OBJECTIVE> Transcribe every line of the listing below without changing anything.

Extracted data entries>
☆ ☆ ☆
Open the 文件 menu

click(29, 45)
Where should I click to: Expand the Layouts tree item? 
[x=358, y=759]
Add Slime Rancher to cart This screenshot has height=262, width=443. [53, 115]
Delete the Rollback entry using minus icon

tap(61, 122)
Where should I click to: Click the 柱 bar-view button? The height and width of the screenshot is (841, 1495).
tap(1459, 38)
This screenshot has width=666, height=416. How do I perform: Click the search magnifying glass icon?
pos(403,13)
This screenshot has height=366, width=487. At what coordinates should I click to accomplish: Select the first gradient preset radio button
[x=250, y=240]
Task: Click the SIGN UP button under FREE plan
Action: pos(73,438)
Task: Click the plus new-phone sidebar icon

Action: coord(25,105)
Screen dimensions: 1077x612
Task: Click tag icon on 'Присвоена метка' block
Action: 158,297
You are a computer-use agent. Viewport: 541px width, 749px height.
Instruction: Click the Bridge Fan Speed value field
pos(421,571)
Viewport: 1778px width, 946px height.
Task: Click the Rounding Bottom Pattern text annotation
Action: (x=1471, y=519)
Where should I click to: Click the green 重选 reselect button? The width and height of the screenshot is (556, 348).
☆ ☆ ☆
REPLY>
Open the 文件 menu

click(29, 45)
Where should I click to: Expand the Layouts tree item? 
[x=358, y=759]
Add Slime Rancher to cart This screenshot has height=262, width=443. [53, 115]
Delete the Rollback entry using minus icon

tap(61, 122)
Where should I click to: Click the 柱 bar-view button? The height and width of the screenshot is (841, 1495).
tap(1459, 38)
This screenshot has width=666, height=416. How do I perform: Click the search magnifying glass icon?
pos(403,13)
This screenshot has height=366, width=487. At what coordinates should I click to accomplish: Select the first gradient preset radio button
[x=250, y=240]
Task: Click the SIGN UP button under FREE plan
Action: pos(73,438)
Task: Click the plus new-phone sidebar icon

Action: coord(25,105)
Screen dimensions: 1077x612
Task: Click tag icon on 'Присвоена метка' block
Action: 158,297
You are a computer-use agent. Viewport: 541px width, 749px height.
Instruction: Click the Bridge Fan Speed value field
pos(421,571)
Viewport: 1778px width, 946px height.
Task: Click the Rounding Bottom Pattern text annotation
Action: (x=1471, y=519)
Where should I click to: Click the green 重选 reselect button? The width and height of the screenshot is (556, 348).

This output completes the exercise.